Ms A complained about the care and treatment provided to her mother, Mrs B, by Cwm Taf Morgannwg University Health Board (“the Health Board”). Specifically, Ms A said that Mrs B was prescribed inappropriate medication on a number of occasions, that the Health Board did not adequately assess or treat the causes of Mrs B’s confusion and that it did not address Mrs B’s deterioration from 7 June 2021 onwards. Ms A also complained that the Health Board did not ensure that Mrs B received adequate food and fluids and these records were not kept to a reasonable standard, that staff did not advise family members that Mrs B was deteriorating in time for them to be with her when she died and the Health Board’s explanation of who was at her bedside was contradictory, and that it was inappropriate for Mrs B to be transferred between hospitals on 13 May 2021 given that she was diagnosed with pneumonia that day and her condition had deteriorated. Finally, she said the Health Board did not keep track of Mrs B’s personal items between transfers.

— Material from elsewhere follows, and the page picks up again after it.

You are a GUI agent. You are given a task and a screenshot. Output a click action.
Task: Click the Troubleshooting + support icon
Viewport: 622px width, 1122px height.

The investigation found that the care and treatment provided to Mrs B by the Health Board fell below expected standards. This is because medication was administered inappropriately and it did not assess Mrs B’s delirium adequately, which led to missed opportunities to take further action. It also failed to escalate Mrs B’s deterioration on a couple of occasions and did not monitor Mrs B’s food and nutrition adequately. Finally, the Health Board did not keep track of Mrs B’s personal items between transfers. The Ombudsman therefore upheld these elements of the complaint. However, the investigation did not find that staff failed to advise family members of Mrs B’s deterioration and did not agree that it was inappropriate for Mrs B to be transferred between hospitals on 13 May 2021. These aspects were not upheld.

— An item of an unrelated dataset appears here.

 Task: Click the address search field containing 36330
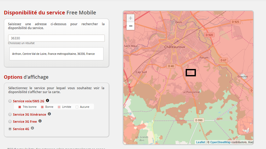pyautogui.click(x=56, y=38)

The Health Board agreed to the Ombudsman’s recommendations to apologise to Ms A for the failures identified in this report and for her time and trouble in bringing her complaint, and to remind nursing staff at the First Hospital about the importance of documenting information regarding intolerances or allergies to medication and of quickly escalating any concerns. The Health Board also agreed to remind nursing staff at the Second Hospital about the correct method of calculation for the NEWS process and the importance of appropriately escalating care. The Health Board agreed to remind nursing staff at both the First and Second Hospital of the expected standards for completing nutritional risk assessments and associated documentation and that documents relating to patients’ belongings should be completed thoroughly and consistently. Finally, the Health Board agreed to complete an audit of a sample of similar cases across all 3 hospitals within their authority to assess whether there is a wider problem regarding the assessment of delirium and to develop a consistent approach for structured assessment. It also agreed to conduct teaching sessions for learning on screening, recognition of delirium, common causes and management to relevant staff.